■ Your goal
Only lines, not pictures: please repeat exactly the lines from the one with "Where should I click to: Select" through the end of the listing.

■ Information given
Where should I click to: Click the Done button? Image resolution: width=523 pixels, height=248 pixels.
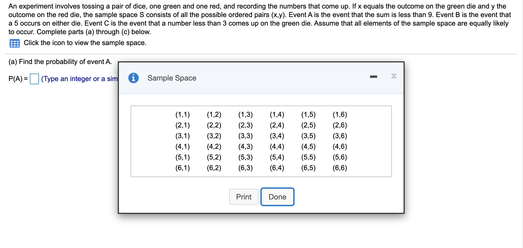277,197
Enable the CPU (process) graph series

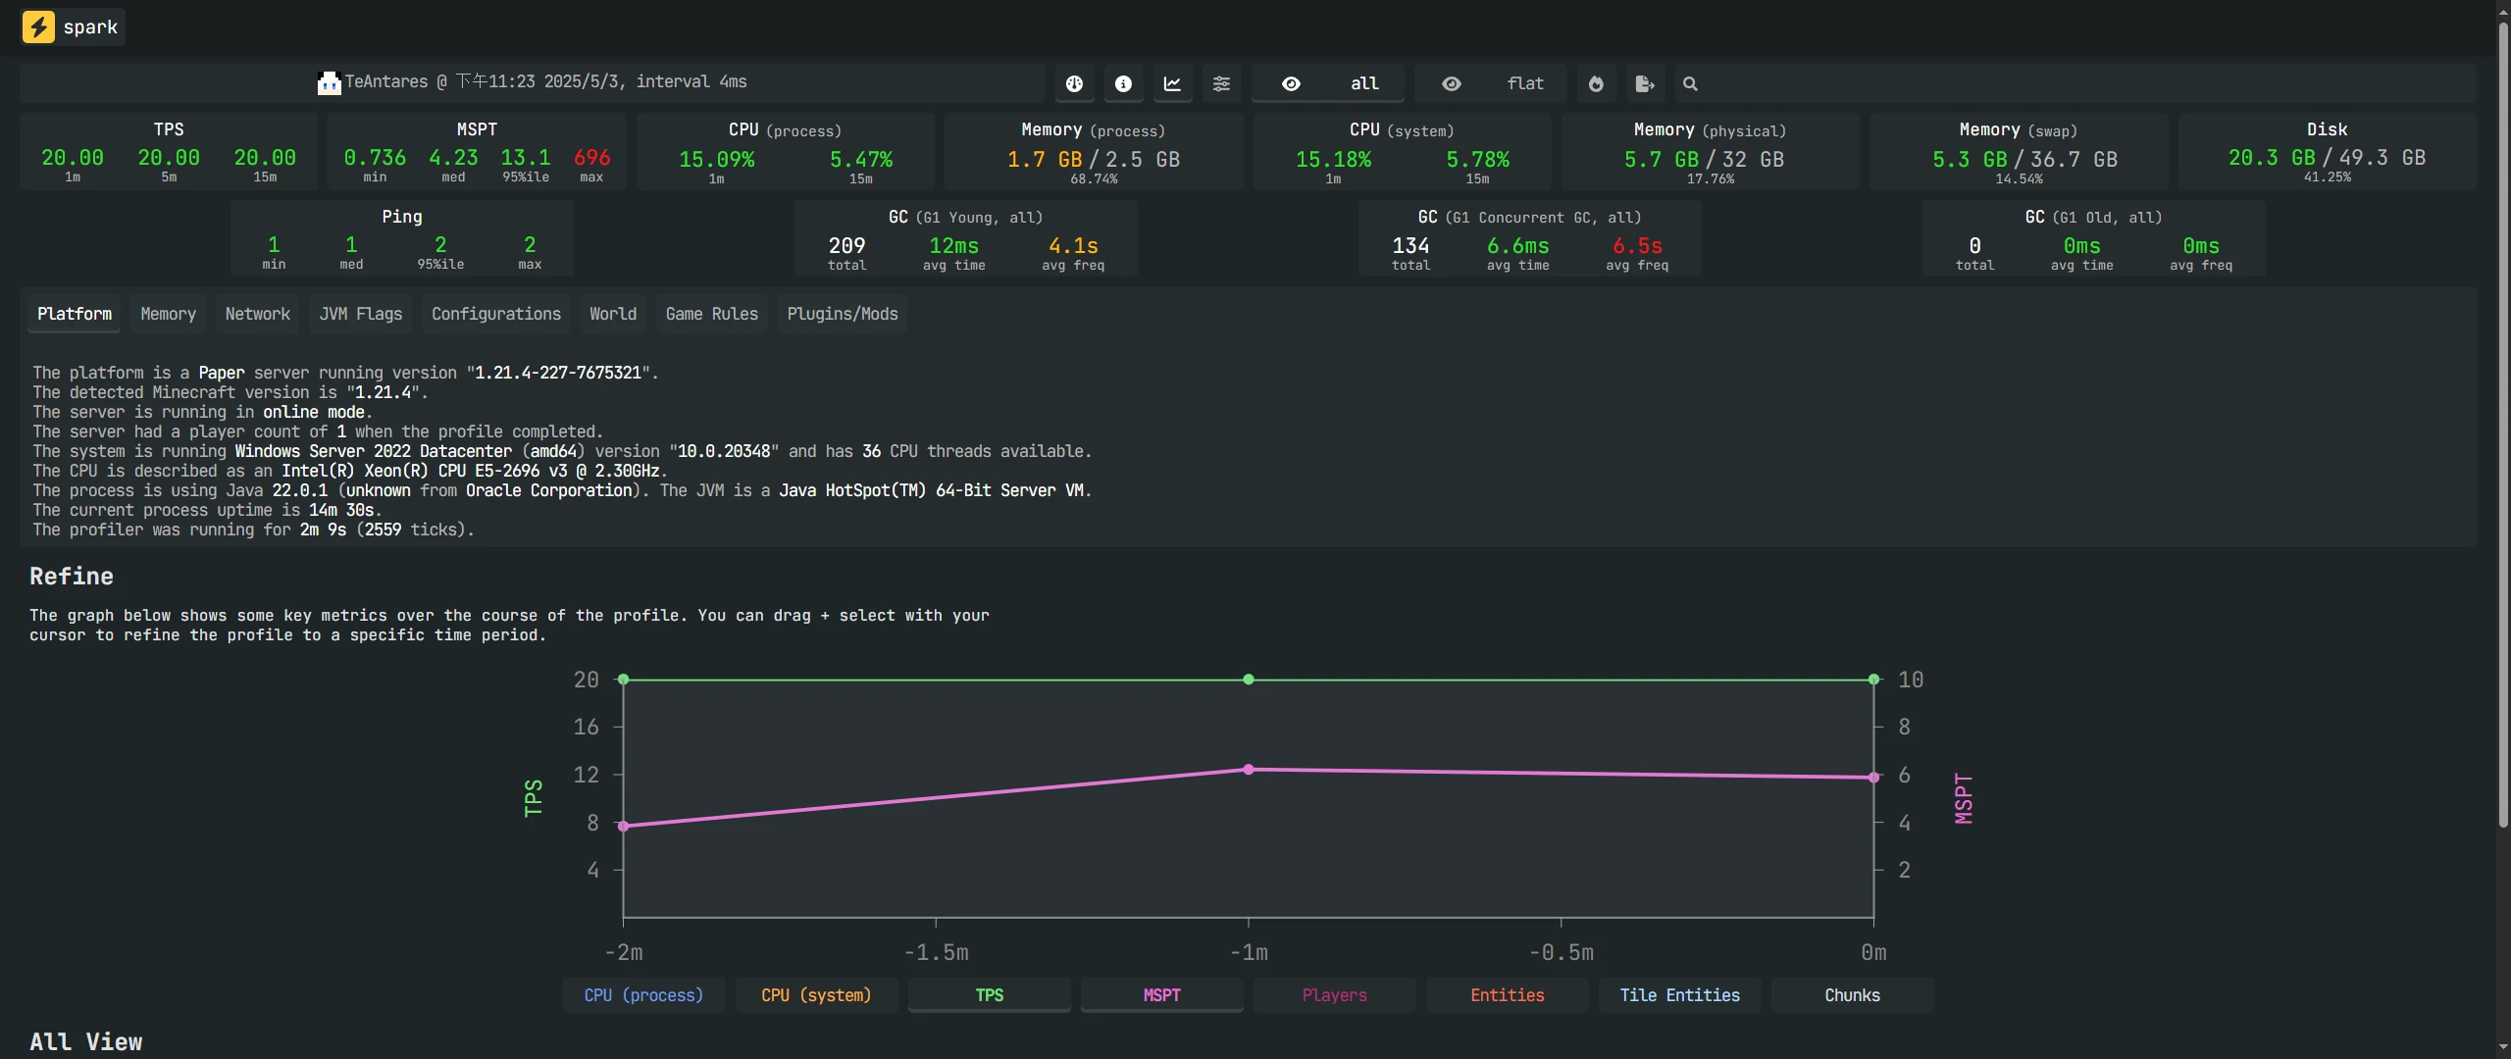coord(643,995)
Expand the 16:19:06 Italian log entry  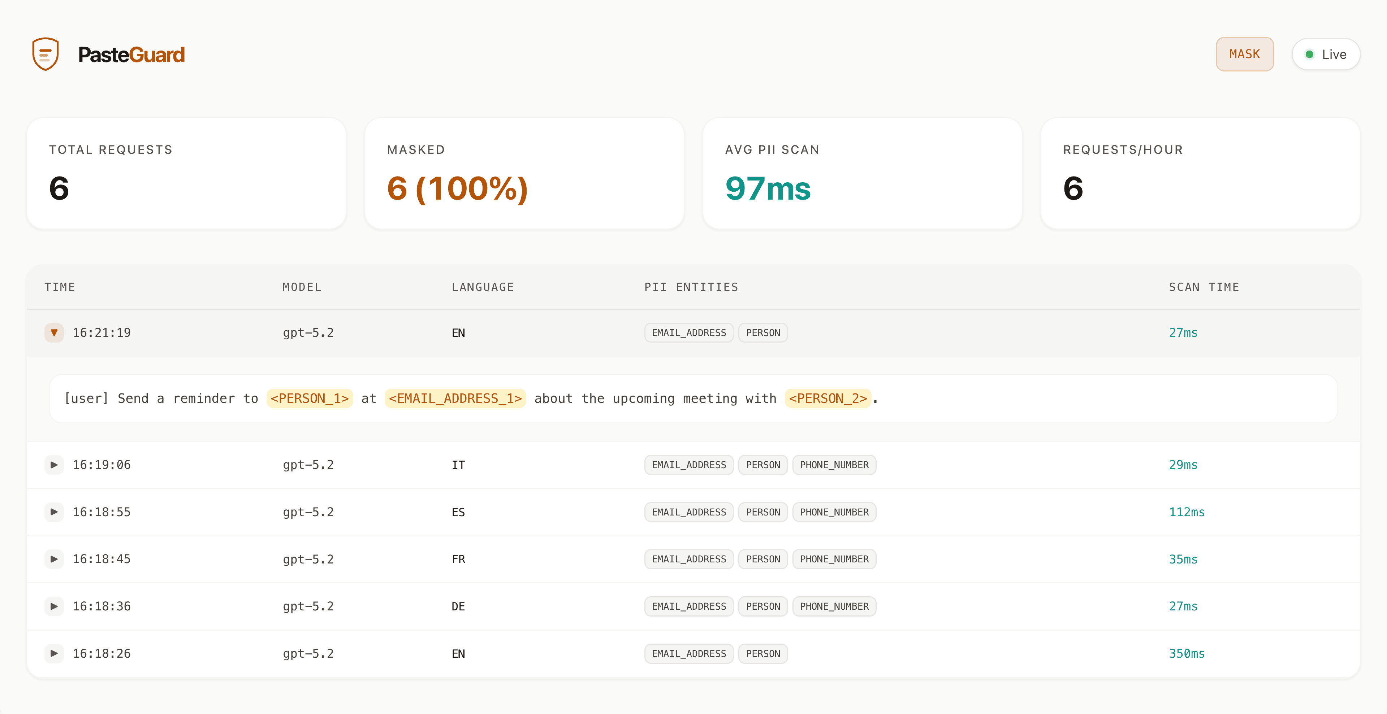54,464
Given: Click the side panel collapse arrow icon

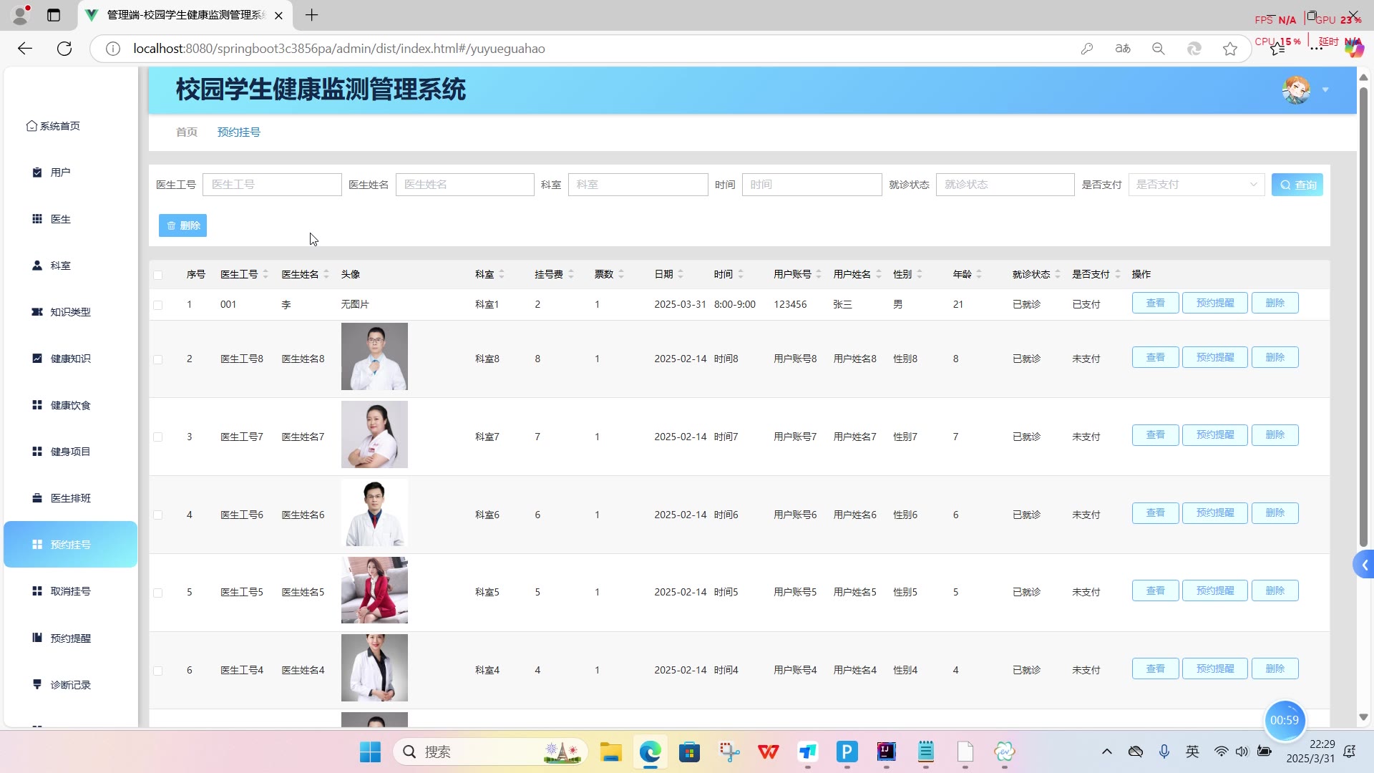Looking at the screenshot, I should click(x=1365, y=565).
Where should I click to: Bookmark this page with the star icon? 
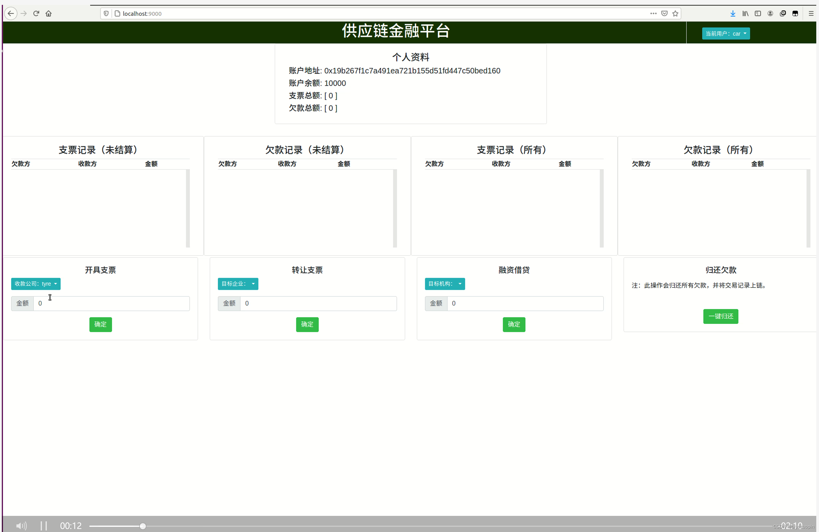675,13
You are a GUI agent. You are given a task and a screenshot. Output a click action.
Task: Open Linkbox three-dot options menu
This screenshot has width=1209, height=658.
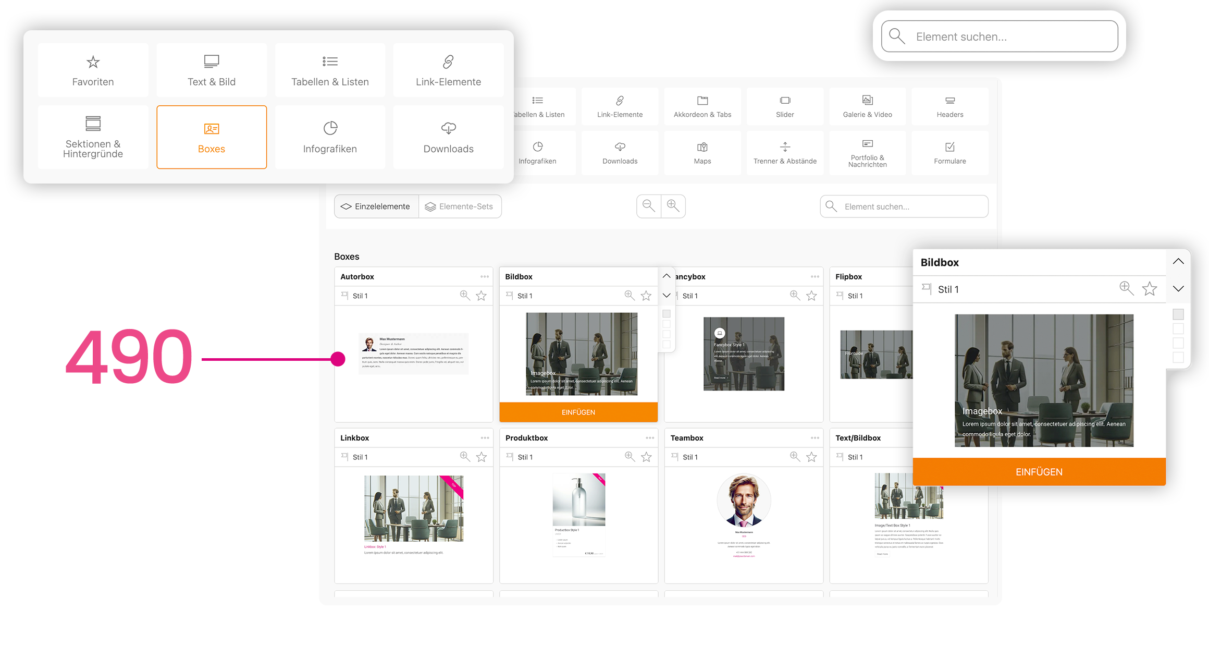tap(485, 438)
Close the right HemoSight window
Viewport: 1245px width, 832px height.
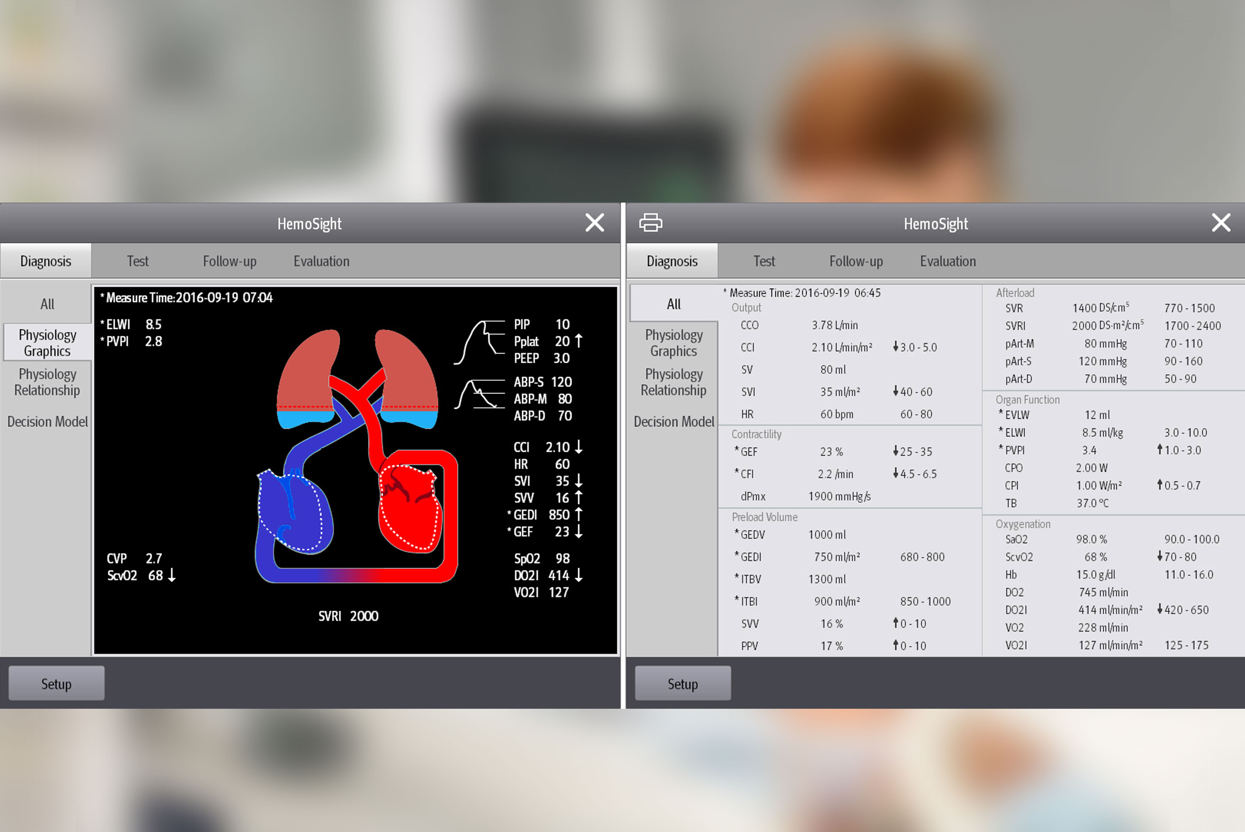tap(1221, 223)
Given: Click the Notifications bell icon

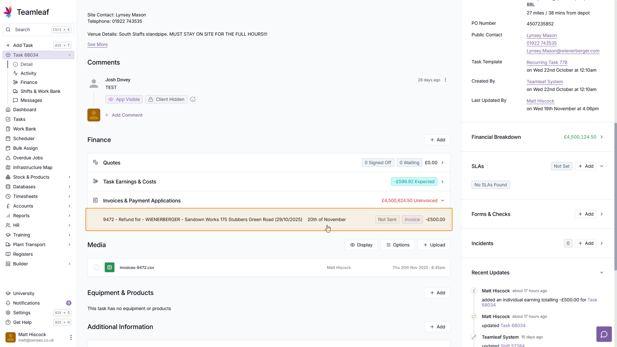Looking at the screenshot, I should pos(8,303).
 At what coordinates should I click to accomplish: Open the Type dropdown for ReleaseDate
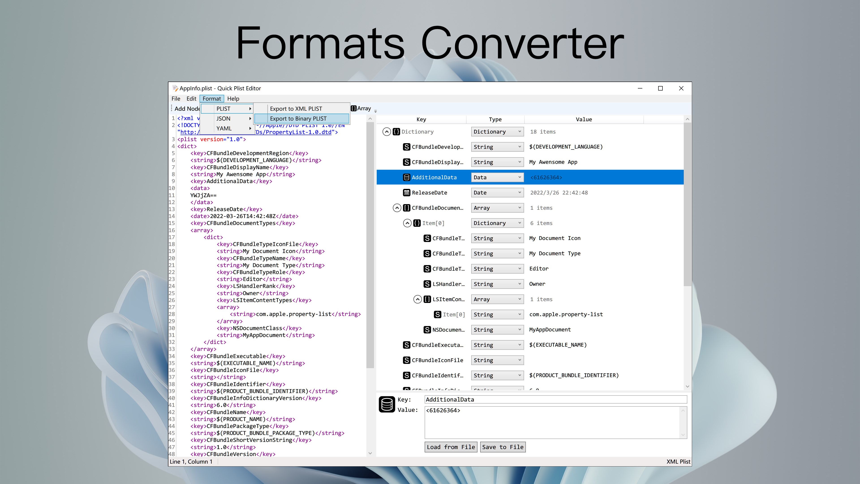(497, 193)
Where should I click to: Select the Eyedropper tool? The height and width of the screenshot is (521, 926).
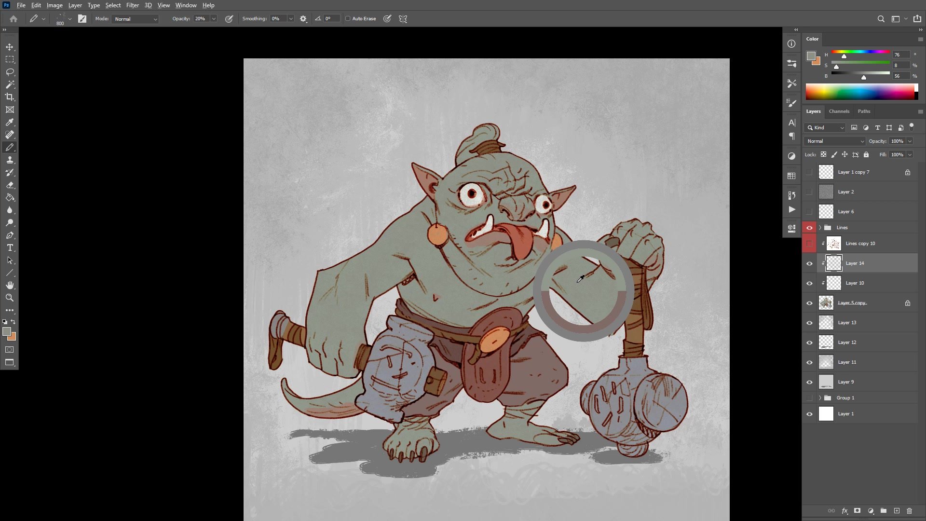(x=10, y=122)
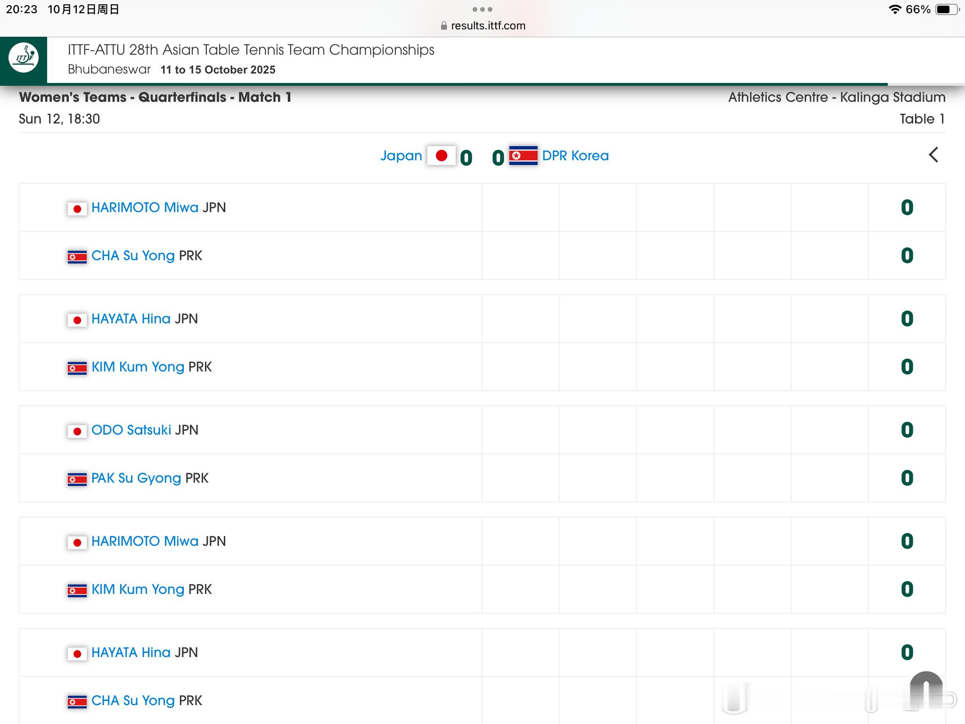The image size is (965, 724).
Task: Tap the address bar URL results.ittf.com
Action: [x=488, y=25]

■ Answer section
Where should I click to: Select the Eyedropper tool? The height and width of the screenshot is (521, 926).
(x=10, y=122)
The image size is (965, 724).
Task: Tap the address bar URL results.ittf.com
Action: [x=488, y=25]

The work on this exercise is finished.